Moreover, our program can be used to verify that every set of 17 points contains a 6-gon within significantly smaller computation time than the original program by Szekeres and Peters (2006). Another independent verification of this result was done by Marić (2019).
中文翻译:
点集中有两个不相交的5孔
给定一点 ,一个子集 与 被称为K-坤如果的所有点X谎言的凸包的边界上X,和K-孔如果,此外,没有点的位于X的凸包中。
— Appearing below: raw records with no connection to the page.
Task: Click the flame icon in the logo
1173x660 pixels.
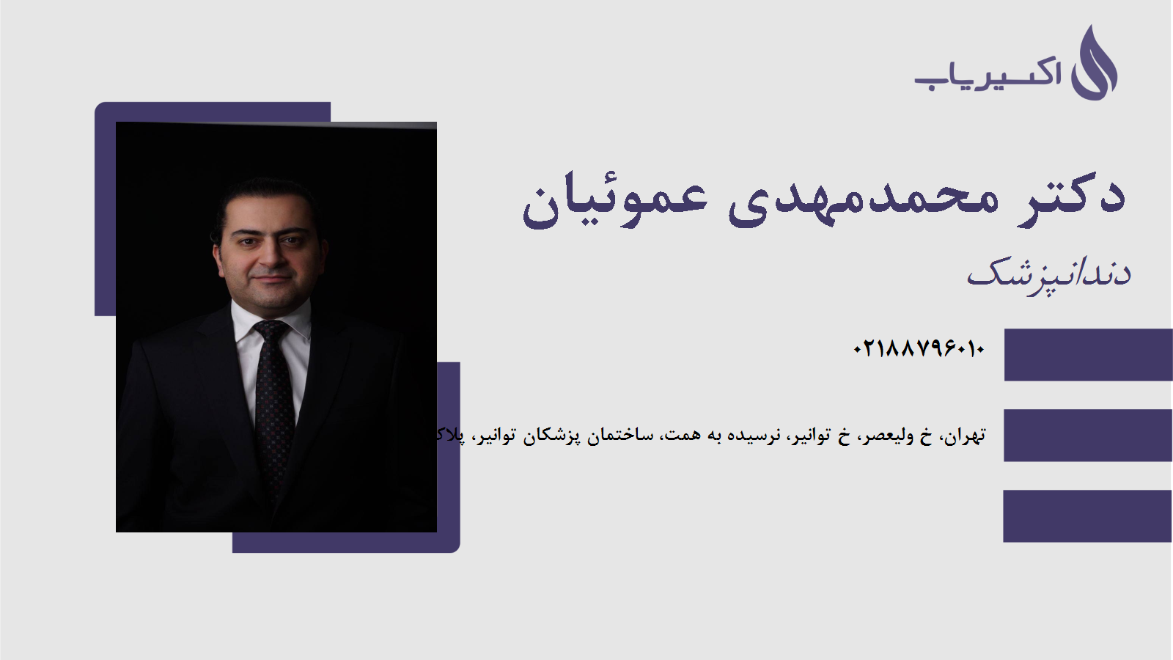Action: coord(1094,65)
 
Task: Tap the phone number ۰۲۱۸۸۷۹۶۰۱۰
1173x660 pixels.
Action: coord(918,349)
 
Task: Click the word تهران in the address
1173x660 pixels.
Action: coord(965,436)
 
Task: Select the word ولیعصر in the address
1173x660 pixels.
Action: coord(888,436)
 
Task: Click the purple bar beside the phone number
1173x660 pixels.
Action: coord(1088,355)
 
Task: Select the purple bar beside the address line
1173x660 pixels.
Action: coord(1088,436)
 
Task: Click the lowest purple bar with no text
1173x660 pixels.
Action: coord(1088,516)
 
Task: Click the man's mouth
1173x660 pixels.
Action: coord(269,279)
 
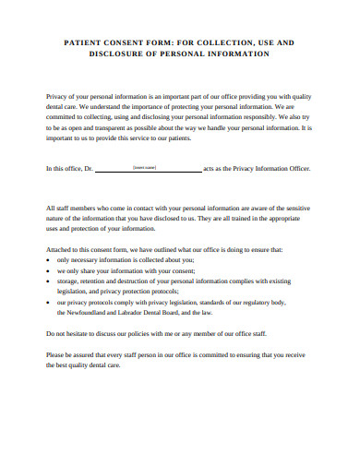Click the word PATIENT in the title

我们使用计算机辅助来表明,在一般位置上的每17个点集都允许有两个不相交的5孔,即具有不相交的凸包的孔。这回答了Hosono和Urabe(2001)的问题。我们还为三个或更多个成对的不相交孔提供了新的边界。
Hosono和Urabe(2018)在最近的一篇文章中介绍了内部不相交孔的新结果–一种变体,最近二十年来也进行了研究。使用我们的程序,我们表明每15个点集包含两个内部不相交的5孔。
此外,我们的程序可以用来验证每17个点集在比Szekeres和Peters(2006)的原始程序更短的计算时间内就包含一个6边形。Marić(2019)对此结果进行了另一项独立验证。